India had not attempted to cement its currency to the US dollar, and its economy was not fuelled on a binge of cheap foreign-currency borrowings. It should have reaped the rewards.
But it has not. Leave alone the fact that poor countries should think twice about the economic impact of testing atom-bombs, the Indian economy has done little better than moulder for other reasons. One of them was revealed a few days ago, when the government announced that it had taken steps to speed up foreign investment.
Industry Minister Sikander Bakht admitted then that only US$7.8 billion of $39 billion-worth of investment plans cleared since 1991 had come to fruition.
This disappointment has been particularly acute in the past year (see first chart). Foreign direct investment inflows have contracted and portfolio investors have shown they are not convinced by what should have been the relative attractions of the Indian stock market.

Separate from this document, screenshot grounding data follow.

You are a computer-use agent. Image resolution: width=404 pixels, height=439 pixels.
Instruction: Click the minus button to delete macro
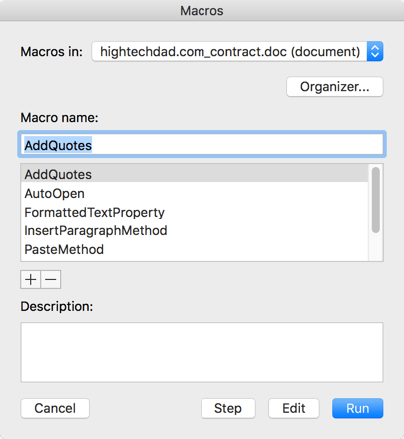tap(51, 280)
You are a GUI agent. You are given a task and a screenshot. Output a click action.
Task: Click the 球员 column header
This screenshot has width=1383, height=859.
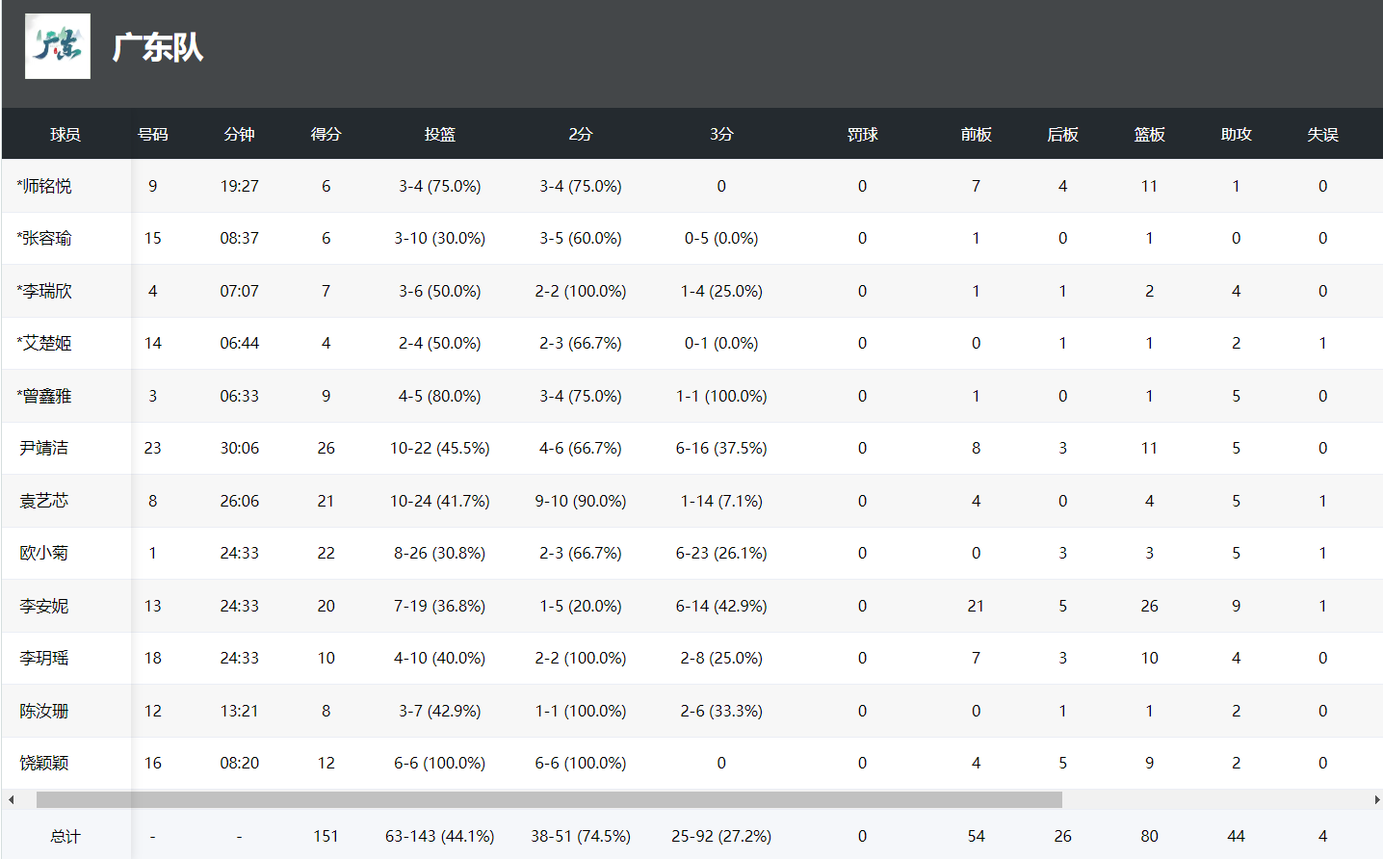tap(65, 134)
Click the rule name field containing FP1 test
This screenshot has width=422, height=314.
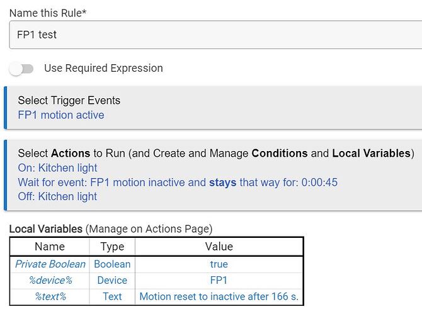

The fact is that, back in 1991-92, then finance minister Manmohan Singh managed to abolish the licensing system under which all Indian enterprises had to obtain specific licences from government for their industrial activities. That one reform produced a notable economic rally. But, for all the talk of continued commitment to the reform path, there has been precious little of it since. India still suffers from the Nehru affliction.
The founding prime minister and the members of his family who succeeded him in the Congress party adopted the socialist thinking in vogue at the time of independence and it just cannot be shaken. Congress governments have tied up themselves in crony obligations and non-Congress governments in political bickering. And it has become worse.
Indian statistics are notably tardy but, as the second chart reveals, the latest on government finances, up to September last year, showed that the fiscal deficit had ballooned because revenues were down. A fine idea of cutting taxes to stimulate the economy had backfired.
Meanwhile, industrial production growth remains in low single digits, exports have slumped, the merchandise trade deficit has grown enormously; the only thing stopping the balance of payments from dropping into a hole has been private-sector transfer payments, a fancy way of saying gifts.
So it is understandable that the present government has approved 70 foreign investment plans within a single fortnight and is making much of the $182 million Ford Motor plans to inject into its Indian operations.
But the cure for India's problems lies more at home than abroad, and the figures say that foreign money overall is reluctant until the Indian Government can show much greater resolve than it has done so far.
The danger for foreign investors looking at India is that much of Southeast Asia is now tackling its problems in a straightforward manner; the chances for relative outperformance in India are fading.